1st/2nd numbers, use. e.g.
12 = Crew Personal Equipment
16 = Operational comms
40 = Survival
8 digit number and dash number - unique ID and sub configuration. Dash numbers -001 to -099, -101 to -199, and -201 to -299 are reserved for individual components or detailed parts on detail drawings. Other ranges have different specialist meanings.

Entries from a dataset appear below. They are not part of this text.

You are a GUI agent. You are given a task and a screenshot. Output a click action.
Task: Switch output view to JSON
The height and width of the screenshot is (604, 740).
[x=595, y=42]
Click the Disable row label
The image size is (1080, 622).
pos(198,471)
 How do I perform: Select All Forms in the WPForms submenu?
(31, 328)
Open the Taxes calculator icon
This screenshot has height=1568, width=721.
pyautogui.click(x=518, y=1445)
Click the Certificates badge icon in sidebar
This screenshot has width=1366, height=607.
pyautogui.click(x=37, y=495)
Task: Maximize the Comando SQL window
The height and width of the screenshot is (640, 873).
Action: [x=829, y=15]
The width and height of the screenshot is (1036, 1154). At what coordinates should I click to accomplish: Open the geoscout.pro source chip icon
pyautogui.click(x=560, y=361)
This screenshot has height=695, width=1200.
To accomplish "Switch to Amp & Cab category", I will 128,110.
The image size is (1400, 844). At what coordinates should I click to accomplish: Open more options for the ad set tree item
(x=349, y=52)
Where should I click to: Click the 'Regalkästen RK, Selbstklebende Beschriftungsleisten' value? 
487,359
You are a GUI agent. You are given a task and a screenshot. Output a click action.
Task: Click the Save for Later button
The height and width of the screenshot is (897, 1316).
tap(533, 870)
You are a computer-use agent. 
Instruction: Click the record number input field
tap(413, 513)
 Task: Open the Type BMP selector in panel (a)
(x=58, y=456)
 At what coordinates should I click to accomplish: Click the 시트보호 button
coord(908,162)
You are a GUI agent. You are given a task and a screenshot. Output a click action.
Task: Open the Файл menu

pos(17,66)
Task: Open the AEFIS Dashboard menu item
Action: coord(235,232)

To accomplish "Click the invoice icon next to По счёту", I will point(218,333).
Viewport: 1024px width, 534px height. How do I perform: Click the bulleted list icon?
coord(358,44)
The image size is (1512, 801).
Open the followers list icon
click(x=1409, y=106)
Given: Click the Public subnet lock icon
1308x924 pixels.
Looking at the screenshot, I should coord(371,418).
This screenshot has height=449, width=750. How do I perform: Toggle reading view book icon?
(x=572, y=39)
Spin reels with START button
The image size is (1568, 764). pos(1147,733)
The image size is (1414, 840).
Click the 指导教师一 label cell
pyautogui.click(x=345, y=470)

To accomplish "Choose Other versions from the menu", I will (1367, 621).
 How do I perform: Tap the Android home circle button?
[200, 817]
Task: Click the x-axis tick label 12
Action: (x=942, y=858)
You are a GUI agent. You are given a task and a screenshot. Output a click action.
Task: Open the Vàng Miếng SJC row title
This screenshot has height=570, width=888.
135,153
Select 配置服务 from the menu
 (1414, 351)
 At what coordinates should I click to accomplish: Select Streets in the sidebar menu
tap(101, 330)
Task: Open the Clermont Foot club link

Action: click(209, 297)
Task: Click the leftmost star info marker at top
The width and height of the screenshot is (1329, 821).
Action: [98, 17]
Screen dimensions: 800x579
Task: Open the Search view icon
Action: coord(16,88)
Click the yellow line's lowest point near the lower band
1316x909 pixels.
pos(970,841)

Some examples of other part numbers:
Here, I rely on Jerry Goodman's 1972 dissertation towards an MSc in Design/Development of Spacecraft & Module Crew Compartments
Serialization is an important tool for the control of crew equipment, etc., that make up the crew station. It allows identification and traceability of specific hardware items which have been used for critical fit and function checks, and formal flight crew reviews. It allows one, therefore, to be able to specify the exact item one wants from a shelf full of like items. In the integration of such items with the S/C [space craft], it is essential that records show which items were used for critical fit and function checks. Although comparable items are supposed to be interchangeable, there are times when this is not so. At times, there are peculiarities between mating items which account for some electrical connectors mating readily, while items of identical part number mate with difficulty. In addition, the characteristics of items such as batteries, flow valves, portable life support systems, etc., vary enough among items to merit a detailed performance record. In the case of the Extravehicular Mobility Unit (Space Suit Assembly) used on the lunar surface, such data are known, published, and used during actual missions. Serial numbers are included in the data for the Flight Readiness Review and other S/C reviews. Before flight of the first manned Apollo CM, it was discovered the contractor had no plans for serialization of crew station items. Serialization was then imposed by contractual direction, and proved essential for crew station monitoring and control. At times, critical orientation or alignment calls for marks to be made when items are mated and aligned. In such cases, the specific hardware used may be the only hardware where such correct, verified alignment could be duplicated. The records, in such cases, specify the serial numbers of the items used. Serialization also aids in evaluating the history of problems with any item. The history of each is documented and accompanies the item through testing, preflight inspection, etc.
I should add that I never use a serial number from genuine NASA artifacts that I can see from auction catalogues or NASA image archives.
P/N and S/N and even an audited design document SEB12100030 might seem an awful lot of bureaucracy for a humble watchband, but in my experience in regulated industries, it is often (always?) easier to not elect items for quality exceptions, and then be obliged to go through a risk assessment to support that decision. Indeed, the Apollo program in general gave the world management processes to handle very complex and difficult undertakings safely, which is arguably one of the moon landing's greatest legacies.
In terms of numbers of dollars or of men, NASA has not been our largest national undertaking, but in terms of complexity, rate of growth, and technological sophistication it has been unique... It may turn out that [the space program's] most valuable spin-off of all will be human rather than technological: better knowledge of how to plan, coordinate, and monitor the multitudinous and varied activities of the organizations required to accomplish great social undertakings.
Dael Wolfe, Executive Officer, American Association for the Advancement of Science, editorial for Science, 15 November 1968 copied from Project Apollo: A Retrospective Analysis § The Program Management Concept.